Fortunately I'm playing a gig tonight, then going to get battered and sleep all of tomorrow morning. Followed by mild DIY and an evening in with the missus.

Recording on sunday I reckon.

What are your plans?
(, Fri 25 Sep 2009, 14:19, 161 replies, latest was 16 years ago)
where..
are you playing?

got sa link for your band?

i got a gig tommorow night and i am going to get so drunk i cannot play my guitar. true rock and roll shambles!
(, Fri 25 Sep 2009, 14:21, Reply)
a pub called the old firehouse in exeter
www.myspace.com/dumberthantheaveragebear

I don't like getting too drunk then playing, we have enough trouble remembering all our songs as it is.
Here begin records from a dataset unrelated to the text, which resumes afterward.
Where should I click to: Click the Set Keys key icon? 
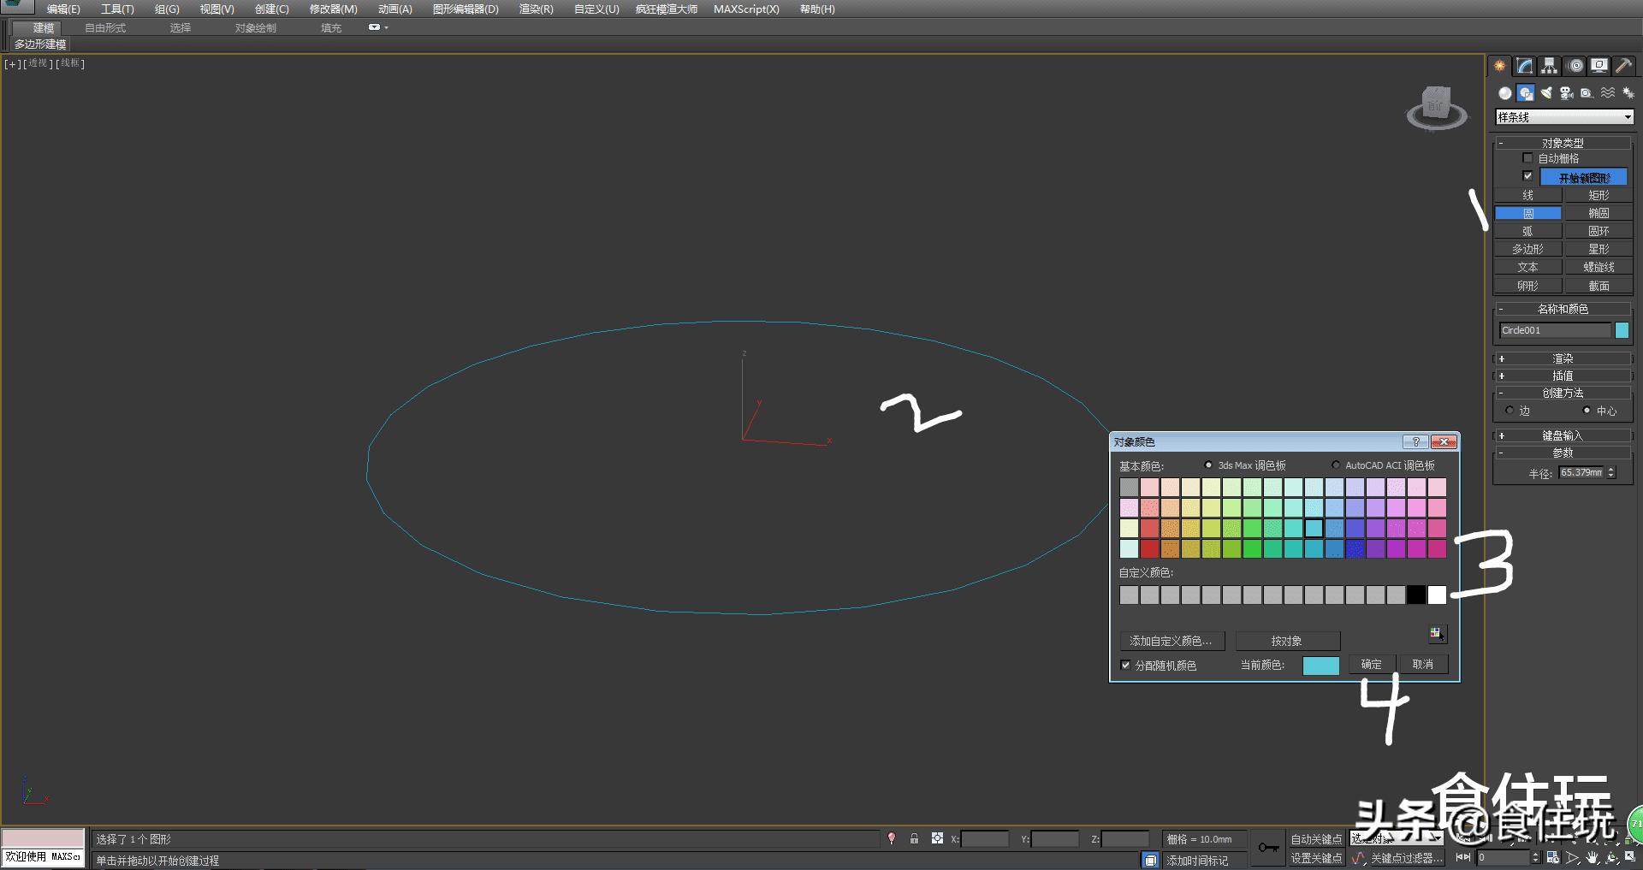click(x=1268, y=848)
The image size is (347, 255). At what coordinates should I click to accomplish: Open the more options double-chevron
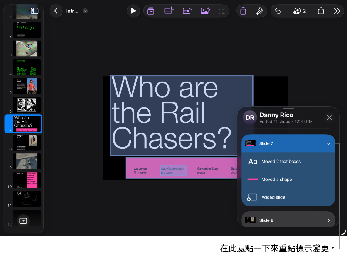[337, 11]
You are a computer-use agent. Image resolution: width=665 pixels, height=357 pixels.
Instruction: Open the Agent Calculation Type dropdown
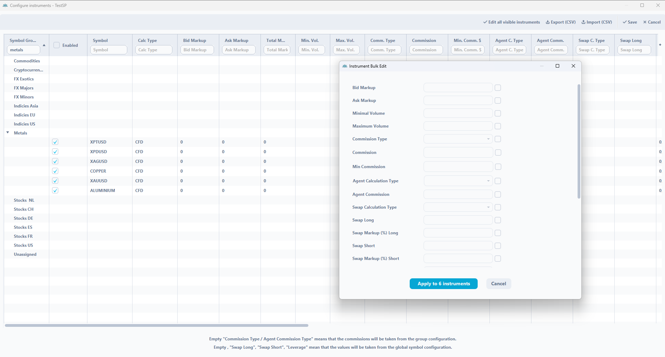(458, 181)
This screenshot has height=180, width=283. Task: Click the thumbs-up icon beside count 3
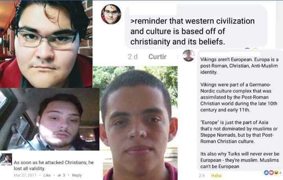(59, 175)
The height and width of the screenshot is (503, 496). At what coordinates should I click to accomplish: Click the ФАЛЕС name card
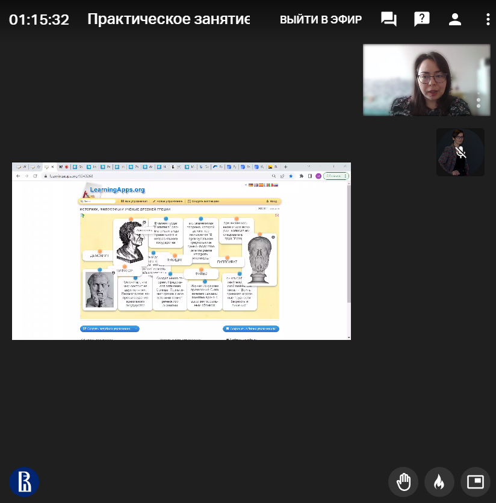tap(200, 273)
the gigs at this place tend to be an hour on, hour off, hour on, finishing at 1, so the getting drunk risk is very high
(, Fri 25 Sep 2009, 14:23, Reply)
...
ncie job. hope it goes well!
(, Fri 25 Sep 2009, 14:29, Reply)
This is where the evil cocaine can be fantastic
It saved my arse when DJing loads of times. When you're on at 3am there's no other way of sobering up in an instant that I know of
(, Fri 25 Sep 2009, 14:31, Reply)
should be able to function without
our band motto is "wing it" anyway. tonight is going to be experimental, trying out some new songs and stuff, some of which we've only ever played twice, and that was last night
(, Fri 25 Sep 2009, 14:37, Reply)
In my teenage band
One night our bass played fell asleep sat on his amp whilst waiting for me to change a string.

Reet professional, we were....

Fucking great full-colour psychedelic posters for our gigs though. My brother is a talented artist. We never charged more than £1 to get in, because we were crap, I mean, hippies.
(, Fri 25 Sep 2009, 14:59, Reply)
ha, that sounds good!
you sound like you were about as professional as we are
(, Fri 25 Sep 2009, 15:25, Reply)
we were called Electric Head Funk
and we had no songs - just some riffs that we freaked out over.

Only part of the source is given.